Philosophy

Do Tim Farron's views on homosexuality matter, politically?

Democracy requires broad coalitions of interests among people who differ

April 28, 2017
Liberal Democrat leader Tim Farron ©Danny Lawson/PA Wire/PA Images
Liberal Democrat leader Tim Farron ©Danny Lawson/PA Wire/PA Images

“I don’t believe that gay sex is a sin.” It took a long time for Tim Farron to say it, long enough for discussion about whether the seeming private illiberality of the Liberal leader was a disgrace or completely irrelevant. The discussion was often heated. Tory Tim Montgomerie decried the “totalitarian” demand for “politicians to reveal inner thoughts and beliefs” while Labour MP Liz Kendall called his initial refusal to say gay sex wasn’t sinful offensive.

The key issue here is not, as Montgomerie claimed, whether or not politicians are entitled to their private views. Rather it is, as one writer put it, whether “this evasiveness may cause potential voters to question whether Farron’s conscience would allow him to whip his party in favour of LGBT-friendly legislation in future votes.”

As soon as the question is asked, the answer becomes obvious. Farron’s record suggests very strongly that however conservative his divine morality, his secular politics is (almost) impeccably liberal. Although he has not always voted in line with majority LGBT-rights opinion, he has expressed regret for some past choices which no one could claim were actually homophobic nor defended with anti-gay rights arguments. It is striking that Pink News pointed this out more strongly than other news sources, noting how Farron led “calls against the persecution of gay people in Chechnya,” helped “secure the safety of a transgender woman who has been sent to a man’s prison” and criticised “the blanket ban on blood donation by men who have sex with men.”

Suspicion of Farron’s equal rights credentials reflects a wider misunderstanding of the very nature of politics and its relationship to morality. Secular, pluralist democracy rests on the assumption that members of society have different, often very divergent conceptions of morality and the good life. It negotiates these differences by distinguishing between public and private space, allowing individuals to live according to their own consciences as far as that is compatible with allowing others to live according to theirs.

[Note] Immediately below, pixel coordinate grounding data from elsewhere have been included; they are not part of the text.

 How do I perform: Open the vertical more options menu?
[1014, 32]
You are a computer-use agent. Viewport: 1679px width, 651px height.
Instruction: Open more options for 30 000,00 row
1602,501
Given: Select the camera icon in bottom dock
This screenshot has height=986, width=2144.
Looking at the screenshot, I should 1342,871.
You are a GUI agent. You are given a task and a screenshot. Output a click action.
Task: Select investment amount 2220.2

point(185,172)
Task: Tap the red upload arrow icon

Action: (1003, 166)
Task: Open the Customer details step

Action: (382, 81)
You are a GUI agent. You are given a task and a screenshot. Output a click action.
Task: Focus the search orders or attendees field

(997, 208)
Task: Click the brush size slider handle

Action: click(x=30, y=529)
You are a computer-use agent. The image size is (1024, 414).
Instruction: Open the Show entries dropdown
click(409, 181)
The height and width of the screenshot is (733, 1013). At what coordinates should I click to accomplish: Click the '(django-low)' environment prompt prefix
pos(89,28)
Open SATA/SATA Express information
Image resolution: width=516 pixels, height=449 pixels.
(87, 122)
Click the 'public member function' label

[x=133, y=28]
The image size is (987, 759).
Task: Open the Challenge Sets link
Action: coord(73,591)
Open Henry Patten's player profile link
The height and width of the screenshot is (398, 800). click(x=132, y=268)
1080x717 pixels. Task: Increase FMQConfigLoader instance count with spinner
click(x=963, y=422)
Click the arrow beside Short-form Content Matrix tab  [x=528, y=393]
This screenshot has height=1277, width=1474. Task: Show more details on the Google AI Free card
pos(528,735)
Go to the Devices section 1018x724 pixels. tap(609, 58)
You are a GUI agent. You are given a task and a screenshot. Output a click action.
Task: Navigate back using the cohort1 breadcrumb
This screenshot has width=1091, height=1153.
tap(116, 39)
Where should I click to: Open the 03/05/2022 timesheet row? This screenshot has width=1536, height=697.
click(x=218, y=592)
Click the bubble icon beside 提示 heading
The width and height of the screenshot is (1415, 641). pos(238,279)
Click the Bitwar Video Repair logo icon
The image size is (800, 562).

To be a liberal in such a polis is to be firmly committed to this principle of individual liberty of conscience. It doesn’t require actually having a liberal personal morality. A political liberal can be a moral conservative. What matters is not whether Farron believes that gays will burn in hell for their sins but whether he believes they have the legal right to secure their own damnation before rule passes from the human to the divine.

To see how deeply illiberal it would be to deny this, just think what would follow if we demanded a liberal personal morality from our Muslim MPs. Muslims differ in what they believe more than others give them credit for, but the vast majority do believe that homosexuality, insulting the prophet and eating pork are all wrong. A great many also believe, however, that it is not the state’s role to outlaw such things. Although there are theocratic states that enshrine Qur’nic morality in law, there is a long tradition in the Islamic world of religious legal neutrality. Many know the hadith story of two men who, walking the streets at night, realised that a Muslim neighbour was drinking wine. Far from taking action, however, they saw that they themselves had done what Allah has prohibited, remembering the Qur’nic injunction “Do not spy.”

A failure to distinguish between civic tolerance and personal judgement is one reason why the religious beliefs of politicians are too often swept under the carpet. Politicians are understandably reluctant to discuss their beliefs if people are then going to jump to all sorts of conclusions about what they entail for their political positions.

The Farron case provides a good example of why a politician's religious views are neither irrelevant nor necessarily critical in deciding whether we give them our support. I want to know what kind of man Farron is and knowing he is an evangelical Christian does make me question his judgement and whether he is the best person to lead his party. However, democracy only works when despite this, people like me are willing to support people like him when we see we share the same political goals. Democracy requires broad coalitions of interests among people who differ. Otherwise, it degenerates into a fractured competition between polarised groups of “people like us.” Sadly, that is just what democracy has become in Britain, in the US and elsewhere. Liberals’ intolerance of Farron’s heretical personal morality is therefore a symptom of a wider malaise in the very nature of pluralist democracy.